Today is Labor Day and a federal holiday in Mexico. Various groups are calling for a repeat of the Day Without Gringos, boycotting services and products from the United States to show their support for migrant workers and to fight against migratory reforms that affect them.
Some three million Michoacános live in the U.S., and that’s a hefty number for a state whose population is only about four million. 40,000 Michoacános emigrate each year to the U.S. Nearly half of all Mexicans has some family member working in the United States. That universe is expanded by including those who have family members studying in the United States, who’ve studied there themselves, who have second homes there, and who count upon the U.S. as the place to shop, vacation, and seek medical care. Look at the resumes of the power elite in Mexico, and you’ll find Harvard, Michigan, Yale, Chicago and Princeton degrees. Secretary of Finance Agustín Carstens has an American wife, Catherine Mansell, better known as C.M. Mayo. United States Ambassador Tony Garza married María Asunción Aramburuzabala. The link between Mexico and the U.S. is inextricable.
Mexican workers in the U.S. send so much money back to their families in Mexico that remittances are second only to oil as one of the country’s sources of income. Should those boycotting everything from the U.S. refuse those hard-earned funds from abroad?

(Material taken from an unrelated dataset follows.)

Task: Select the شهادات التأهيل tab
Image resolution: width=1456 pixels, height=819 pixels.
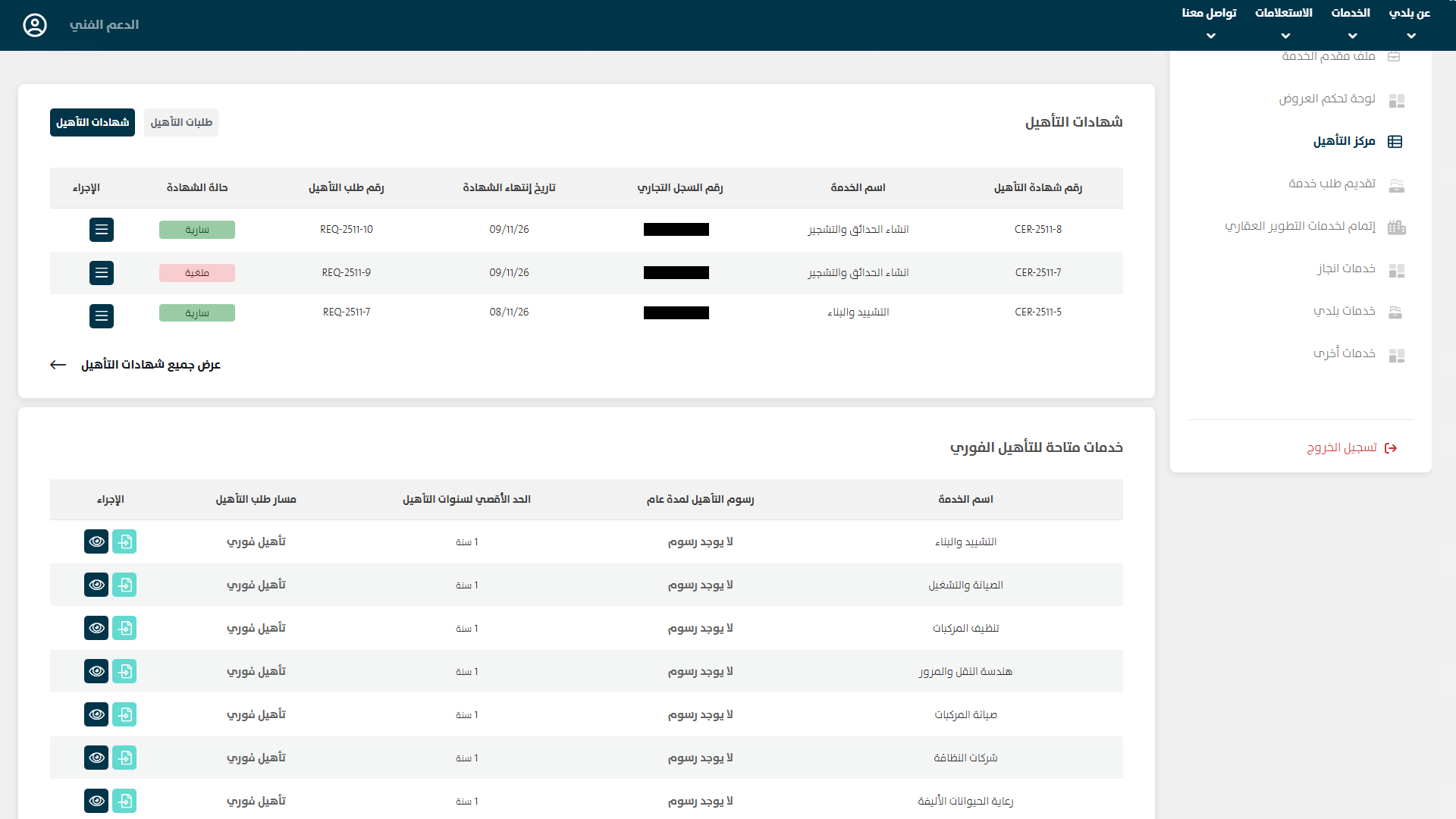Action: point(93,122)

There will be parades and protests and the usual rhetoric, but tomorrow’s boycott will be just as effective as last year’s. Mexican migrants are no better off now than they were a year ago. I am deeply ashamed of the United States’ treatment of migrants, but a boycott isn’t going to convince those in power.
But let’s say that I want to celebrate the Day Without Gringos. The Mexican-grown coffee packaged under the Kirkland label is out of the question. So too is the Granny Smith apple, because that came from Superama, which is owned by Walmart. I can’t open the refrigerator, a U.S.-manufactured Whirlpool, and there’ll be no laundry done today in the Whirlpool washer. I can’t even turn on the lights, because the bulbs came from Costco. There will be no vitamins today, because those, too, were imported from the U.S. No dry food for Goodman the Doberman, since it’s made in the U.S. I could try to get some work done, but that would mean using a Dell computer and supplies bought from Office Depot and OfficeMax. Vacuuming is out of the question, because the Eureka was made in Mexico for a U.S. company. No phone calls to the U.S., because the Packet 8 phone system’s run by a California firm. This is going to be rough day, barring myself from reading the New Yorker and Wired, magazines published in the U.S, and reading La Voz de Michoacán, just because it carries some Associated Press stories.
I couldn’t honor the boycott even if I wanted to. I think I’ll celebrate by having lunch at Subway and going to see something like Seduciendo a un Extraño.